EXERCISE GOAL: Format the data from the line with "Locate an element on the screen. This" to the line with "footer-link: Your Account" as a numbered list, leaving out any blank lines.

DATA FOR PROCESSING:
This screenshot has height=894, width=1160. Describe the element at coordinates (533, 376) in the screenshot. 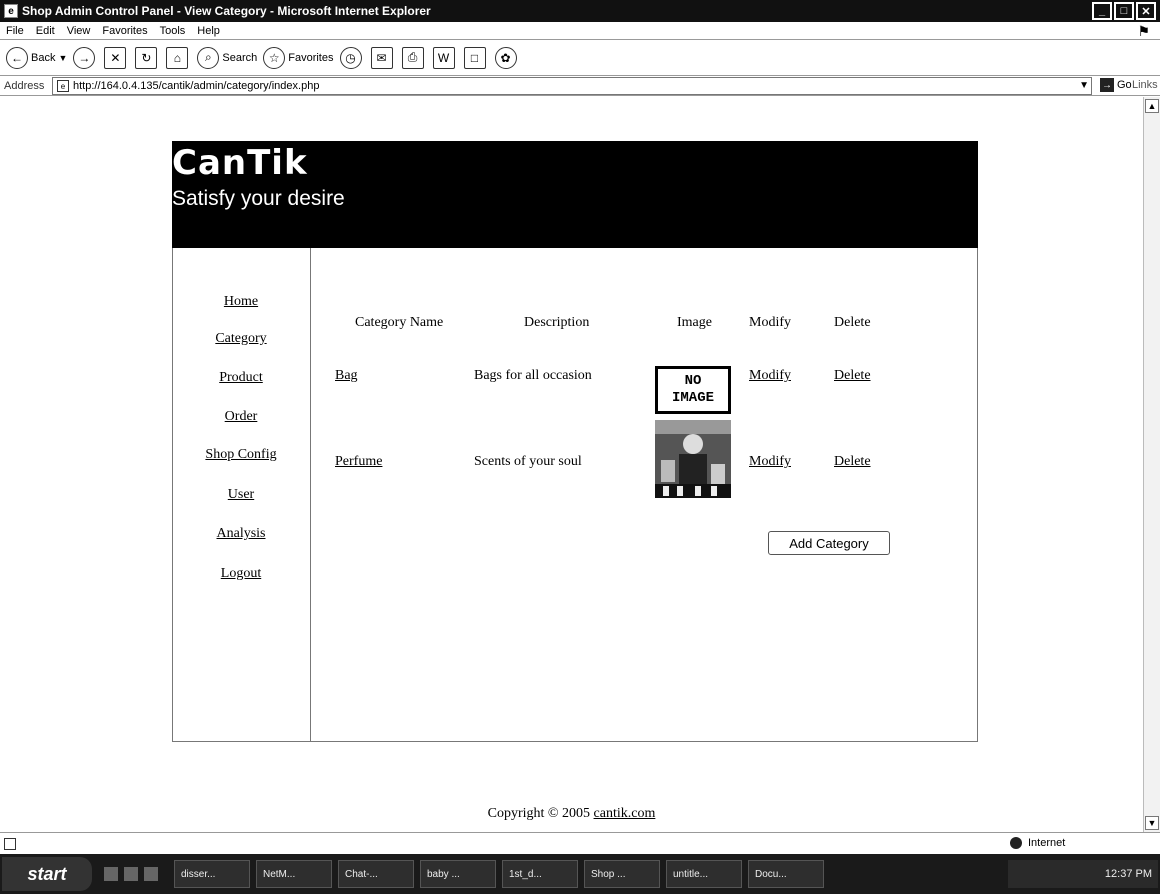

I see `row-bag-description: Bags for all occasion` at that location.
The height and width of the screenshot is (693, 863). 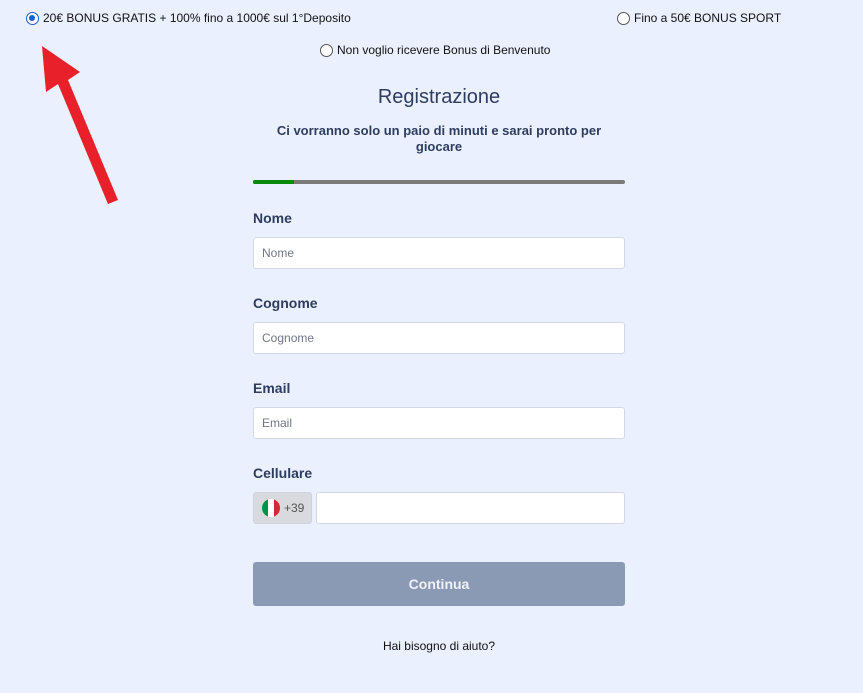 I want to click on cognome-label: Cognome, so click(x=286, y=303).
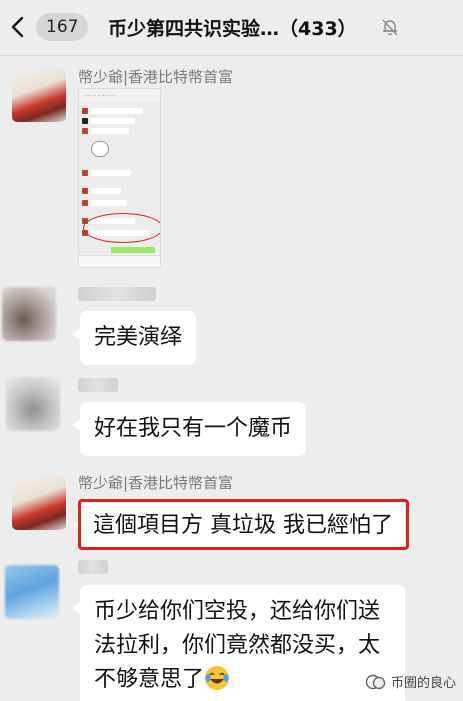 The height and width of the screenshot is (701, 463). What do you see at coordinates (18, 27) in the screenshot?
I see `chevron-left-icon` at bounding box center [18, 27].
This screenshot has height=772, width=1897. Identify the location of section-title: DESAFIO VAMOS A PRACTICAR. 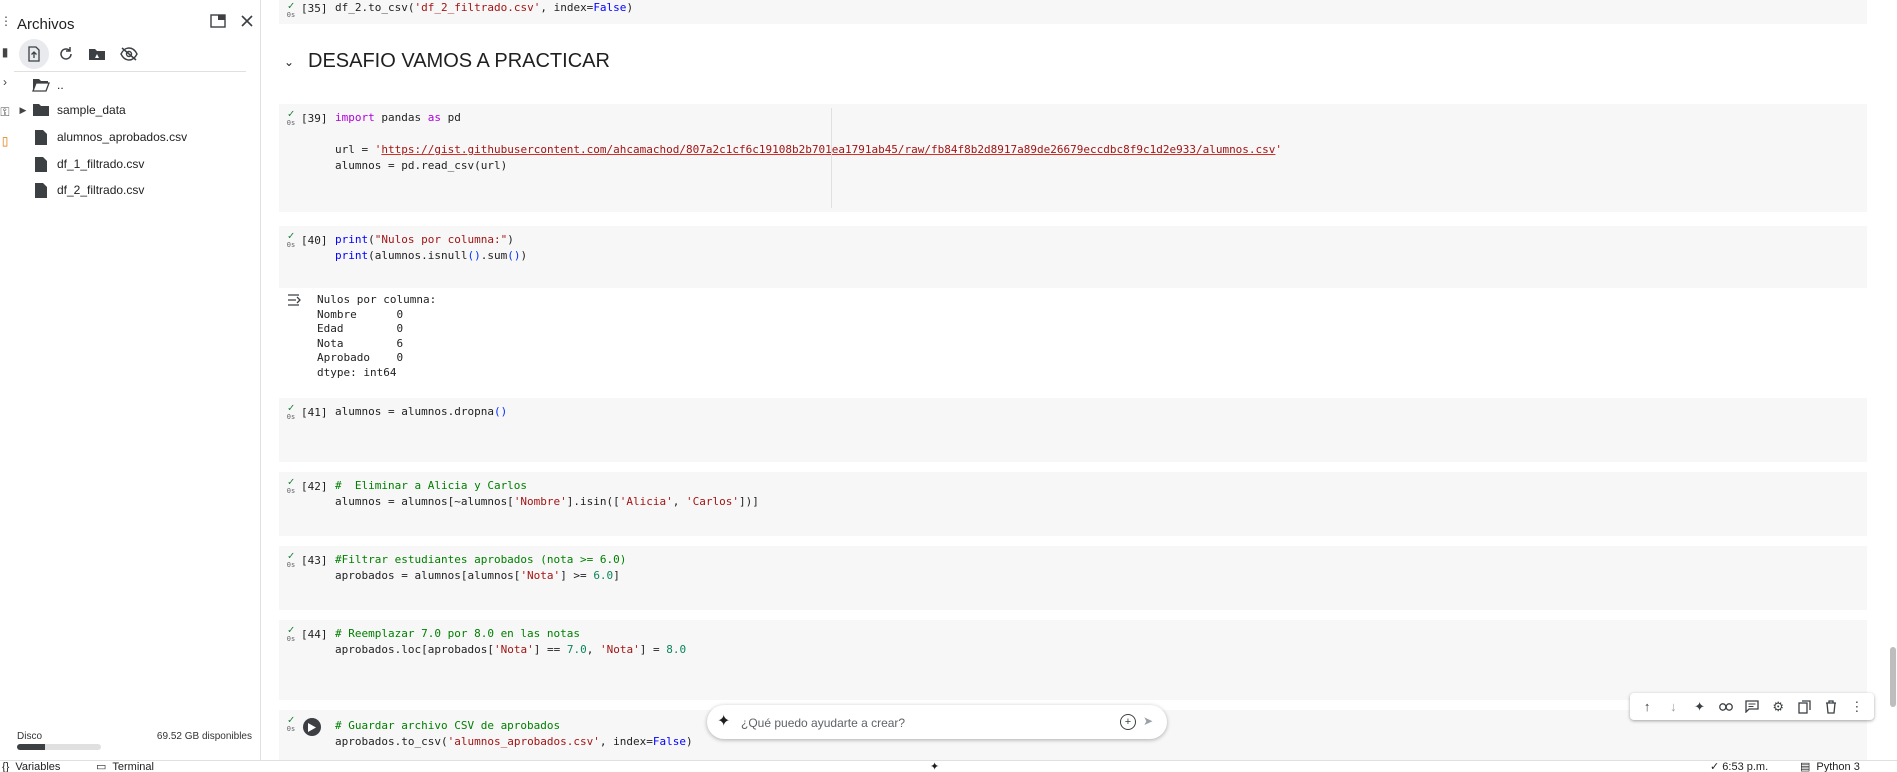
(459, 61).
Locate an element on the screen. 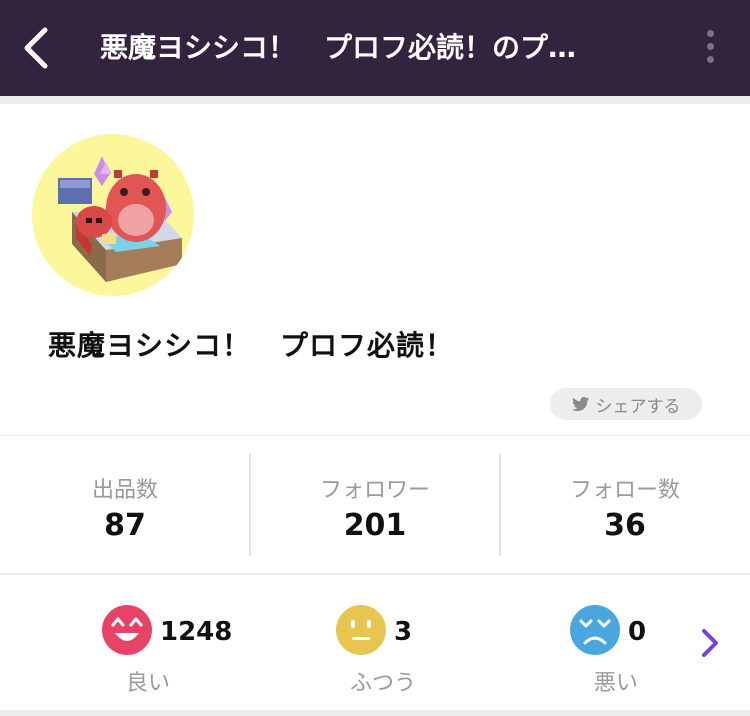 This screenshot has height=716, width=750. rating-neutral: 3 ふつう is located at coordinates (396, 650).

---

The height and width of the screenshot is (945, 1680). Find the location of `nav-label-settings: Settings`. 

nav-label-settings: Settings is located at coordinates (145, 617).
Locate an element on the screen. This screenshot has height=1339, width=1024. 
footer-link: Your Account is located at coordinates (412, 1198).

ANSWER TO THE PROBLEM:
1. Locate an element on the screen. This screenshot has height=1339, width=1024. 
2. footer-link: Your Account is located at coordinates (412, 1198).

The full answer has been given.